Induced jasmonate signaling leads to contrasting effects on root damage and herbivore performance.

Induced defenses play a key role in plant resistance against leaf feeders. However, very little is known about the signals that are involved in defending plants against root feeders and how they are influenced by abiotic factors. We investigated these aspects for the interaction between rice (Oryza sativa) and two root-feeding insects: the generalist cucumber beetle (Diabrotica balteata) and the more specialized rice water weevil (Lissorhoptrus oryzophilus). Rice plants responded to root attack by increasing the production of jasmonic acid (JA) and abscisic acid, whereas in contrast to in herbivore-attacked leaves, salicylic acid and ethylene levels remained unchanged. The JA response was decoupled from flooding and remained constant over different soil moisture levels. Exogenous application of methyl JA to the roots markedly decreased the performance of both root herbivores, whereas abscisic acid and the ethylene precursor 1-aminocyclopropane-1-carboxylic acid did not have any effect.

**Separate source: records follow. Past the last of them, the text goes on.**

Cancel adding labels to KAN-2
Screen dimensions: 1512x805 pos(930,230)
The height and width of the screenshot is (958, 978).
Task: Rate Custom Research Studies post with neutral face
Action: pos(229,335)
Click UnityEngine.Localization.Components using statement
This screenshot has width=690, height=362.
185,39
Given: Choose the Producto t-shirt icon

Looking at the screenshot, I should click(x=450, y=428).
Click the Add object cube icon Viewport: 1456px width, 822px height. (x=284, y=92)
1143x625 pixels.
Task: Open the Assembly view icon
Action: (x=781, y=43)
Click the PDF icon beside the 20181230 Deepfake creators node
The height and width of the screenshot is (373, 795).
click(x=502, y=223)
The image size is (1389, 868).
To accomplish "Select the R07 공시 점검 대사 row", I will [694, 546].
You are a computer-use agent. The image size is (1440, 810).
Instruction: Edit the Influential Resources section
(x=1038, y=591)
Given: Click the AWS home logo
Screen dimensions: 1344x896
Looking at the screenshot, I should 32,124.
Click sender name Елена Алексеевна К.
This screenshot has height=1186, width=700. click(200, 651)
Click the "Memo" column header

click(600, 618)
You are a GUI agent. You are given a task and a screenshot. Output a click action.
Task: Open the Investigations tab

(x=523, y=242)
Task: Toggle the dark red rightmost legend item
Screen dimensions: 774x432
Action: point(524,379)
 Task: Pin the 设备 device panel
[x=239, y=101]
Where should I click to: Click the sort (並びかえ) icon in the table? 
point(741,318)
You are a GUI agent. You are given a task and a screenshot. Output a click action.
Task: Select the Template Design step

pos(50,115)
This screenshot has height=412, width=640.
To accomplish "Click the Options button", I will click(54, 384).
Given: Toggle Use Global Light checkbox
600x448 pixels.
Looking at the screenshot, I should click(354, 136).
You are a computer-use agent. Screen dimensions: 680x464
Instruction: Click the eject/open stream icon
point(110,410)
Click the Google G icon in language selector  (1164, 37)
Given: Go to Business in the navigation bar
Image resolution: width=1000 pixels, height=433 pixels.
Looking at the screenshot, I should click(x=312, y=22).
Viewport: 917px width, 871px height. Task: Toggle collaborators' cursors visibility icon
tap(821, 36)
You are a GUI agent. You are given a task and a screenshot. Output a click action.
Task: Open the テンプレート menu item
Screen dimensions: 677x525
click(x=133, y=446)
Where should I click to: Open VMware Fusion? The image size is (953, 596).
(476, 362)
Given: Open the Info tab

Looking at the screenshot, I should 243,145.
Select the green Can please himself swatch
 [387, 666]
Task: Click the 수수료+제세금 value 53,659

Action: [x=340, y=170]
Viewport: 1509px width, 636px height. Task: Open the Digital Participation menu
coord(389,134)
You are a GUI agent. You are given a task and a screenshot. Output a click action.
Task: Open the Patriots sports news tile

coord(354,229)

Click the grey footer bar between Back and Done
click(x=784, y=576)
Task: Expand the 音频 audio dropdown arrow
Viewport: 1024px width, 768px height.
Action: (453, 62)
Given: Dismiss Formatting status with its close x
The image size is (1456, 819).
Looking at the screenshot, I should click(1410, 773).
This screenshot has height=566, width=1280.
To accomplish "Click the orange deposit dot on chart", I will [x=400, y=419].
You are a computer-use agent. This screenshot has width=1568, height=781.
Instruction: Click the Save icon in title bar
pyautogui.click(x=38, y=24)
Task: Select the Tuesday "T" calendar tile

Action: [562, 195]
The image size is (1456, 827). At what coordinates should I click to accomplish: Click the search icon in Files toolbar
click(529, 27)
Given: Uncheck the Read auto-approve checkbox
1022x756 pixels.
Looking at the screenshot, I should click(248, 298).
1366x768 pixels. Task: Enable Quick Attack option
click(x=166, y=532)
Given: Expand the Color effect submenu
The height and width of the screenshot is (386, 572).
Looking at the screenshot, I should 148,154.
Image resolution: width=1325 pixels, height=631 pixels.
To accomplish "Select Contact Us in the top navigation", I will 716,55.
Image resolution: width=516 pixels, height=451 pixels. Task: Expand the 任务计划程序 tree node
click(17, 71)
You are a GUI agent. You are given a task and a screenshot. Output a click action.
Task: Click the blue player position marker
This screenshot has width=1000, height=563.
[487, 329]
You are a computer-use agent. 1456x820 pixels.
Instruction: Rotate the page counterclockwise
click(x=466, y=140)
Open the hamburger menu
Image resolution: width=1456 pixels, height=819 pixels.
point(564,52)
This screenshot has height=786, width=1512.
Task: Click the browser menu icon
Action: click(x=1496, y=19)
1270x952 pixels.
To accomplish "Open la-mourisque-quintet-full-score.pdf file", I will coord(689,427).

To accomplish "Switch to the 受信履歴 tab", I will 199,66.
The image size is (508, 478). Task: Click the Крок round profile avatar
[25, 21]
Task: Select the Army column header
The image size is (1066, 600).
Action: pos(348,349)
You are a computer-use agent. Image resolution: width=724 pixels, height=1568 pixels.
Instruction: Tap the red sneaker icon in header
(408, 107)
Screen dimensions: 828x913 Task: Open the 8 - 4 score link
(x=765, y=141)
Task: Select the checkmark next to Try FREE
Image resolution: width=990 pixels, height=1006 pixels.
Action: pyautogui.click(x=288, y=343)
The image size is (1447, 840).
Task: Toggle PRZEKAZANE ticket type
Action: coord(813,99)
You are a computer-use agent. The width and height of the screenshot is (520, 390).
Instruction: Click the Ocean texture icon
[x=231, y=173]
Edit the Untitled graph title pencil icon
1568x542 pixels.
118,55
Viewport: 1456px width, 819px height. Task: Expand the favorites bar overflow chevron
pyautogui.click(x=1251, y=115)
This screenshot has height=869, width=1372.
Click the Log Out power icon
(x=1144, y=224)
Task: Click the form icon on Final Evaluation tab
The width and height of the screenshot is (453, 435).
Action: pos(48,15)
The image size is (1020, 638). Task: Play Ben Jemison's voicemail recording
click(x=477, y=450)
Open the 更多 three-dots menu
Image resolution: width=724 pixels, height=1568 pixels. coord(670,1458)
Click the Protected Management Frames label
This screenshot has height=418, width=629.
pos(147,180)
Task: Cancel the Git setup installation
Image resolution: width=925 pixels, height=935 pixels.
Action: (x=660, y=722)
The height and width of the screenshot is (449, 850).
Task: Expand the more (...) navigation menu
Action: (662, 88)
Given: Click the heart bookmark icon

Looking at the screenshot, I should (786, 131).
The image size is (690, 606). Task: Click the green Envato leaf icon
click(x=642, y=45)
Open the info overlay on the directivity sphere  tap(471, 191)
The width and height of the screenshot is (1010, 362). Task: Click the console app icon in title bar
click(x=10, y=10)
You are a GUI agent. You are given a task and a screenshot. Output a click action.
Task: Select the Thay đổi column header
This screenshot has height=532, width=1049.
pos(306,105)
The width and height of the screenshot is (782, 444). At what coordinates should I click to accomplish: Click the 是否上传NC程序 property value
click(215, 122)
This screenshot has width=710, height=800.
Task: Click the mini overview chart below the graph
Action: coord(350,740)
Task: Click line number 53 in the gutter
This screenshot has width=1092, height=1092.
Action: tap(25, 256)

JA-deficient antisense 13-lipoxygenase (asLOX) and mutant allene oxide cyclase hebiba plants lost more root biomass under attack from both root herbivores. Surprisingly, herbivore weight gain was decreased markedly in asLOX but not hebiba mutant plants, despite the higher root biomass removal. This effect was correlated with a herbivore-induced reduction of sucrose pools in asLOX roots. Taken together, our experiments show that jasmonates are induced signals that protect rice roots from herbivores under varying abiotic conditions and that boosting jasmonate responses can strongly enhance rice resistance against root pests. Furthermore, we show that a rice 13-lipoxygenase regulates root primary metabolites and specifically improves root herbivore growth.